Bu durum, bişeyi artık kesinlikle kanıtlıyor: Kürt sorunu mantıklı bir çözüme ulaştırılmadıkça, besbelli ki, Türkiye’nin fındık kabuğu konusundaki dış ilişkilerinde bile başka şey konuşmak mümkün olmayacak. Konu dönüp dolaşıp oraya gelecek. Orada düğümlenecek.  O düğümü çözmeden de, Türkiye uluslararası konularda hiçbir ilmik tutturamayacak.

Durum bu da, bu durumun ne kadar farkındayız? Yani, devlet büyüklerimiz ne kadar farkında, böyle uluslararası konferanslara ilgi duyup gelenlerimiz ne kadar farkında?

Devlet büyüklerimiz deyince, devlet bakanı ve hükümet sözcüsü Dr. Yıldırım Aktuna herhalde devlet büyüğümüz sayılır. Kendisi, yaptığı açılış konuşmasında Türkiye’de bir Kürt Sorunu olmadığını, bir Terör Sorunu olduğunu belirttikten sonra, yirmi dakika Kürt Sorunu üzerine konuştu.
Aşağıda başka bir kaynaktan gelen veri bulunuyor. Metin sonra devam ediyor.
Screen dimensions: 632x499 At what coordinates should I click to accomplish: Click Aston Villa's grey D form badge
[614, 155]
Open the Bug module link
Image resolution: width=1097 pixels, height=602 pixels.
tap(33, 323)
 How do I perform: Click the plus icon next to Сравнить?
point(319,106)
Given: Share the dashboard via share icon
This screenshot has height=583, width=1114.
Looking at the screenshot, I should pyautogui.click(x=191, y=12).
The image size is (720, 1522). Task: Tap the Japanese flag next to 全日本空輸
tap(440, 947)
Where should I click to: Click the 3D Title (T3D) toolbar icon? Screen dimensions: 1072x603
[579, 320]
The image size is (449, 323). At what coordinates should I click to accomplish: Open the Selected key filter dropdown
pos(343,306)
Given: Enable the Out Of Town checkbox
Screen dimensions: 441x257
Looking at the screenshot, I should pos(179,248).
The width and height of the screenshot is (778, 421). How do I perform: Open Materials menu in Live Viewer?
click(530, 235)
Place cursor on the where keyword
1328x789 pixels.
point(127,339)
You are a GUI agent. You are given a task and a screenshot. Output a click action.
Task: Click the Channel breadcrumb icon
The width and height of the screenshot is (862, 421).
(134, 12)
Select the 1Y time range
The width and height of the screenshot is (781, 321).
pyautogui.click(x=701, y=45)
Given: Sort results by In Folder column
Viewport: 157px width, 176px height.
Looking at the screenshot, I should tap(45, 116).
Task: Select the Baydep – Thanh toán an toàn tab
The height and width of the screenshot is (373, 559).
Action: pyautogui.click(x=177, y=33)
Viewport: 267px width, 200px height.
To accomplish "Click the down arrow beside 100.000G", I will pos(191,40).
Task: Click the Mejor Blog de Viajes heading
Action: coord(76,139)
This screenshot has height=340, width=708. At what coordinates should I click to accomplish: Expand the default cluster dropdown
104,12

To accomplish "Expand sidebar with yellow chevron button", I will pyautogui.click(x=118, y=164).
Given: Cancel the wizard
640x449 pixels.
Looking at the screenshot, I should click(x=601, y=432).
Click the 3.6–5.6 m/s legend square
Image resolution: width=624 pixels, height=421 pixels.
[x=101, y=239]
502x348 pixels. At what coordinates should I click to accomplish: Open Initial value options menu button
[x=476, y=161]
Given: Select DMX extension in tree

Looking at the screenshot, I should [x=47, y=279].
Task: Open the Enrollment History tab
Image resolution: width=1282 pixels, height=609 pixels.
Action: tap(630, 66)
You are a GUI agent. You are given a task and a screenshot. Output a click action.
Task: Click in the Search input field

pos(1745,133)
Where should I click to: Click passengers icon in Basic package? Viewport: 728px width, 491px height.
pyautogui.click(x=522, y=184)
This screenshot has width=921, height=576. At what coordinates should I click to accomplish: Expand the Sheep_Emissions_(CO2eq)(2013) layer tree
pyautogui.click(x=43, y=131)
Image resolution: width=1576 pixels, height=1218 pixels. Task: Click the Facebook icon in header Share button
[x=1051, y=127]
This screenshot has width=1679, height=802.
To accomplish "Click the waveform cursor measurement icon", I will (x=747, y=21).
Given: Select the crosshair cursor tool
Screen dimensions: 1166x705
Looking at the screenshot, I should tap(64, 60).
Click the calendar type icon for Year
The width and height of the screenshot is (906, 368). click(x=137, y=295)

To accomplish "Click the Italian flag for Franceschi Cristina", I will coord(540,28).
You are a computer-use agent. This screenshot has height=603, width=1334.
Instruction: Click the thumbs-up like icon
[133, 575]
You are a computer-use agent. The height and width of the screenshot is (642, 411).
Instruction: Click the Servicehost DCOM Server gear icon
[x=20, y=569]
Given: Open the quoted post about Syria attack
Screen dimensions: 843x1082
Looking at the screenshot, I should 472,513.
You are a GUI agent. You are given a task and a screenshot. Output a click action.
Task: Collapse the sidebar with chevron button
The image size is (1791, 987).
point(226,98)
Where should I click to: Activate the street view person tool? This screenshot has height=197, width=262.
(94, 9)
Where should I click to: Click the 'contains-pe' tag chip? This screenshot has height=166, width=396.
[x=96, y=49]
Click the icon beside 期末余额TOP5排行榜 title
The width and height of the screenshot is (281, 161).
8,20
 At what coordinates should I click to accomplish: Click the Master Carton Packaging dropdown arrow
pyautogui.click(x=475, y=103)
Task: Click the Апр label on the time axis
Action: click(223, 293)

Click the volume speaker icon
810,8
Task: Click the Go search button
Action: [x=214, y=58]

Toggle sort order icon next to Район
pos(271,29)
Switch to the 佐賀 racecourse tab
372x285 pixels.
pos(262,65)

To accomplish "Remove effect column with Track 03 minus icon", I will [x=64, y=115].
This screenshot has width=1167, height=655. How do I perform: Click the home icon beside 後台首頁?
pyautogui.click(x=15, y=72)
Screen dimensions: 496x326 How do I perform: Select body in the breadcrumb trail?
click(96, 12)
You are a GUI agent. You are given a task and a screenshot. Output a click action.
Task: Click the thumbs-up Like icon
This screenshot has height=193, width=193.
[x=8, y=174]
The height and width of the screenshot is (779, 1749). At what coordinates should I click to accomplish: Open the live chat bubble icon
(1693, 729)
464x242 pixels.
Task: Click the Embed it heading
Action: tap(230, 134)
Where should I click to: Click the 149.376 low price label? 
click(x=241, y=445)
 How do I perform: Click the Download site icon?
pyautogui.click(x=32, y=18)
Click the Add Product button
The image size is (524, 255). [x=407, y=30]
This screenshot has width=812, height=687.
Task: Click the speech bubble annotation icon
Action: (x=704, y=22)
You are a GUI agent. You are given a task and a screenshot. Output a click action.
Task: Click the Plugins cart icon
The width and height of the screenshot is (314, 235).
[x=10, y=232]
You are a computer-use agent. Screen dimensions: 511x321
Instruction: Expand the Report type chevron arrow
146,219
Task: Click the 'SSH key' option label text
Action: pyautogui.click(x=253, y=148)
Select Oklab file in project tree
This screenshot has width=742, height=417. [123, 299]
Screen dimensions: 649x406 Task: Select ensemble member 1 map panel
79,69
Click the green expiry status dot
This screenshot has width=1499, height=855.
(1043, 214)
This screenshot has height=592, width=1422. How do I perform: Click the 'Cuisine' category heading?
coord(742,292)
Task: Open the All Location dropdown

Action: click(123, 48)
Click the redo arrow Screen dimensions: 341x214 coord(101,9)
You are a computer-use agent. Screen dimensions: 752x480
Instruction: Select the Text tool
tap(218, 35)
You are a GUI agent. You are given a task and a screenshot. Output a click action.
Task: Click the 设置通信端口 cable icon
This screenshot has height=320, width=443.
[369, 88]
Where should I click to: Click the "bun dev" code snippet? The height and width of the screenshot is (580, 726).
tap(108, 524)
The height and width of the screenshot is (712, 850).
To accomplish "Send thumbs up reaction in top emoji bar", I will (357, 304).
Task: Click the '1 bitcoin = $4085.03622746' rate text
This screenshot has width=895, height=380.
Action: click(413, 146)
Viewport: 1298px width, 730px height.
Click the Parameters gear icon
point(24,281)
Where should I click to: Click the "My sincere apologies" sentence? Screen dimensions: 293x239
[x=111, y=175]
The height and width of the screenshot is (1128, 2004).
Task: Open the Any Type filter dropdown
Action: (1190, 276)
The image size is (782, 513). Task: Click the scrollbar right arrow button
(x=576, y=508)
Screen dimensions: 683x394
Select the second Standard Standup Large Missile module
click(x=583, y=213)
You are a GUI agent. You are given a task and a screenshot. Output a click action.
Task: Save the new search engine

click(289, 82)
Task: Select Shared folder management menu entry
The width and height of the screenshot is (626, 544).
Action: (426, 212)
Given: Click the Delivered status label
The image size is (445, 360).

Eh, Bask modelini ortaya atmış Başbakan Çiller, Münif İslamoğlu gibi politika fosillerinden ve ayrıca askerlerden zılgıt yiyince, “Bask Modeli de neymiş, ben bilmem, ben duymadım” derse, Cumhurbaşkanı Demirel bir İngiliz gazetecinin kendisine Türkçe sorduğu “Kürt realitesini kabul ettiniz, şimde neler değişecek?” sorusuna “Heç bişey kardaşım, heç bişey!” diye cevap verirse, hükümet sözcüsü ne  desin?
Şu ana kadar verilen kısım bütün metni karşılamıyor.